In GitHub, go to Settings -> Environments and create the same environments you already have in AWS. In this case, it's dev, stg, and prod (dev is sufficient if you are just playing with stones). In each environment, create environment secret AWS_ACCOUNT_ID with the appropriate value. Then create environment variable AWS_REGION with value us-east-1, which is the region STRV always deploys to. Workflows won't be running correctly (at least plan and apply) without deploying the common module, where is OIDC role. The command how to do it is mentioned above.

How To Deploy

There are two ways how to run manual workflows. The first one is via GitHub website in Actions tab. The second way is a GitHub CLI tool. As described above, the deployment process consists of two phases - planning and applying so two workflows need to run.

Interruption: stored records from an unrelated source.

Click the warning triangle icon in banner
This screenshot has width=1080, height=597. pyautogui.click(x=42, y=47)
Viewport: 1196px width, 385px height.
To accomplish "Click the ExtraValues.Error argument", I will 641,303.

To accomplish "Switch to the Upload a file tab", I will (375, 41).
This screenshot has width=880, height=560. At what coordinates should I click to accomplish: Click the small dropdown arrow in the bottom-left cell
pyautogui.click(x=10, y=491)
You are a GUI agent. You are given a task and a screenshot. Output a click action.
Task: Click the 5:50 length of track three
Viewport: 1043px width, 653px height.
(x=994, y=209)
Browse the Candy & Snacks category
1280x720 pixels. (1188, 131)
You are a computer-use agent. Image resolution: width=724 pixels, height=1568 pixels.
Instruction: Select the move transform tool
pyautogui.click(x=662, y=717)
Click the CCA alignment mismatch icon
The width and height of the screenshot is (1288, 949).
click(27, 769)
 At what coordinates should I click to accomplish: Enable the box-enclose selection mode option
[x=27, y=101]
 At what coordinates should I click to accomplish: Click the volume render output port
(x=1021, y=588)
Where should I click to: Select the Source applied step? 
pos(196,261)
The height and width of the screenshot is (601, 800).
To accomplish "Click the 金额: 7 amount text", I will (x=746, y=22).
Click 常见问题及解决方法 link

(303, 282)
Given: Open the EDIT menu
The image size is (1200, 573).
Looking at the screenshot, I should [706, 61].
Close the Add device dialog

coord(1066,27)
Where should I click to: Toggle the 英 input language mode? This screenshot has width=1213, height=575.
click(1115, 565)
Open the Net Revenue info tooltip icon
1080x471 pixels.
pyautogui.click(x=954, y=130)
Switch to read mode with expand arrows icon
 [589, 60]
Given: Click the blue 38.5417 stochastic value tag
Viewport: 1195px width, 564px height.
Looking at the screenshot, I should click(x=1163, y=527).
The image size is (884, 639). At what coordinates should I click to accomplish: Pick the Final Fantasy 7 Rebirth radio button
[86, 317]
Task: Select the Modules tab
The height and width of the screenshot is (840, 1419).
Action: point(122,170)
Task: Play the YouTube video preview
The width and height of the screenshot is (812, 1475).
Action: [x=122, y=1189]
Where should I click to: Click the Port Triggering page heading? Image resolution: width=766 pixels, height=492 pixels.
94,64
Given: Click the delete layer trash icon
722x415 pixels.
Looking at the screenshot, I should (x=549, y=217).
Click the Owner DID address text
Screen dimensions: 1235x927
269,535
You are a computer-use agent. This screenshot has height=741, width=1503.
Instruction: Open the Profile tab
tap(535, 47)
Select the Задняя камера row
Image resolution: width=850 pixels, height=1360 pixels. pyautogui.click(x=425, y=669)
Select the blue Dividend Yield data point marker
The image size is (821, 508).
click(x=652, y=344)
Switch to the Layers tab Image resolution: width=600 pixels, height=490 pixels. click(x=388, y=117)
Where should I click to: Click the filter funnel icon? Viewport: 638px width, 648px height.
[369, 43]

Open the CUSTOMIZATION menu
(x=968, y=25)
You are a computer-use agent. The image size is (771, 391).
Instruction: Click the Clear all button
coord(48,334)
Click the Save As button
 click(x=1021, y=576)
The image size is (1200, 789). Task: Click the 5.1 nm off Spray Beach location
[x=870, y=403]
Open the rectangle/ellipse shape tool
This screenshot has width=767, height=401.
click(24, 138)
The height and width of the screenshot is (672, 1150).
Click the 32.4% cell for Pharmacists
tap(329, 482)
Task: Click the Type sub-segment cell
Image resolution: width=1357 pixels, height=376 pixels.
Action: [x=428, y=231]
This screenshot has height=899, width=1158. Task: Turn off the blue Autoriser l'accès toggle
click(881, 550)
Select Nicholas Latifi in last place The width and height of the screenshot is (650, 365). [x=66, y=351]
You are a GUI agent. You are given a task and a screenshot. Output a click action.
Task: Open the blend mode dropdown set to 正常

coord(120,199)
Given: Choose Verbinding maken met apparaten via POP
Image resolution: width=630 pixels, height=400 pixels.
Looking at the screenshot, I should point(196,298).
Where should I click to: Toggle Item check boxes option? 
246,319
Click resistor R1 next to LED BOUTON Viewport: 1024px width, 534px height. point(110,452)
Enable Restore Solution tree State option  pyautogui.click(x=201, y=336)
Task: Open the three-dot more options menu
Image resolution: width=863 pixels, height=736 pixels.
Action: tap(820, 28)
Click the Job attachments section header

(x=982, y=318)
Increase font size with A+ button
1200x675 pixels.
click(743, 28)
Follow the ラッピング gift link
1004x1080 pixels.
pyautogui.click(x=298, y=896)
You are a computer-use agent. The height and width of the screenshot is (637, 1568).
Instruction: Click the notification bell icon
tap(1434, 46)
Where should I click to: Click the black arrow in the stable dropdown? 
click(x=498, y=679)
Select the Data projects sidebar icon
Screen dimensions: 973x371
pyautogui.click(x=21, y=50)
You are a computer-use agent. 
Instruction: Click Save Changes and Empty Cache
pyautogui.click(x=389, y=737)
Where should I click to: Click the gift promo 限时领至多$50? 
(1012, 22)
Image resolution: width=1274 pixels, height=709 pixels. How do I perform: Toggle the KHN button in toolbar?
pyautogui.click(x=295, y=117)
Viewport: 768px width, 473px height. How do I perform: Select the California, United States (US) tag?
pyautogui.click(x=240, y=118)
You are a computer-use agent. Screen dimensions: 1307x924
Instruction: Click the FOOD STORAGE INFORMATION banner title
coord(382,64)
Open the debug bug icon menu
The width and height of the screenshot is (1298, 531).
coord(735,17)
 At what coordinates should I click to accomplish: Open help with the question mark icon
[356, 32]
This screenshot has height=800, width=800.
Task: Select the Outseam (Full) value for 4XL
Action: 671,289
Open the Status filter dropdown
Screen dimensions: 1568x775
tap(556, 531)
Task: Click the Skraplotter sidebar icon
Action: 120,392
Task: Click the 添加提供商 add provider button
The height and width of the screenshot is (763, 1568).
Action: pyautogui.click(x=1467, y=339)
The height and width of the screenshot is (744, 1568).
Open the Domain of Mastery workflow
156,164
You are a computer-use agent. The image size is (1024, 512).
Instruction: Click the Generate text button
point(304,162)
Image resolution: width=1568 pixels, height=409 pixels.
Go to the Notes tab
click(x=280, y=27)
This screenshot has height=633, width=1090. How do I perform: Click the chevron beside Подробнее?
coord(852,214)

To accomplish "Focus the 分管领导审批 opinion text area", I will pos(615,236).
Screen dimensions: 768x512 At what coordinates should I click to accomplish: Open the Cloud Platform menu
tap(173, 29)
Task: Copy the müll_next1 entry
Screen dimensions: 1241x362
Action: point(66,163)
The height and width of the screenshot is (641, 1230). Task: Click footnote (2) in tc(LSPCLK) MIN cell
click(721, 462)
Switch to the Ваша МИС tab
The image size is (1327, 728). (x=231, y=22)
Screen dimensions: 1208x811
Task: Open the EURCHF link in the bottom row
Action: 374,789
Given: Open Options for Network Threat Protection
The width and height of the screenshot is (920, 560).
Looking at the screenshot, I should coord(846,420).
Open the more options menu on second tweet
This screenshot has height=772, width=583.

In the dev environment, it is expected to test and deploy resources manually via a user's terminal. When a new Terraform code is tested and ready to deploy on another environment (stg), create a PR and wait for fmt and validate workflows to succeed. Then manually trigger the plan workflow in the GitHub website or CLI:

gh workflow run plan -f env=stg

Check out the plan result in the completed workflow. If everything seems to be as expected, run the apply workflow either via website or CLI:

gh workflow run apply -f env=stg -f plan_workflow_id=<plan_workflow_id>

plan_workflow_id can be obtained either from the URL path when opening the plan workflow detail page or with CLI:

gh run list --workflow plan.yaml

Check the apply workflow result if everything ended up correctly.

Maintainers

  • Tomáš Kocman (GitHub, @tomaskocman on Slack)

TO-DOs

  • Deploy one DB db.t3.medium instance instead of two serverless instances on dev ($0.082 per hour per instance vs $0.12 per ACU).
  • Automatic deployments to dev env.
  • Research SAML based VPN so we could possibly get rid of mutual authentication.
  • Set up alarms.
  • pki
    • Find a better way how to maintain pki.
    • Create a separate CA for each env.
    • Document CA rotation (when anyone with read access to this repo leaves the project or company).
  • Migrate to IPv6 wherever possible.
  • Improve developer experience by creating a Slack bot.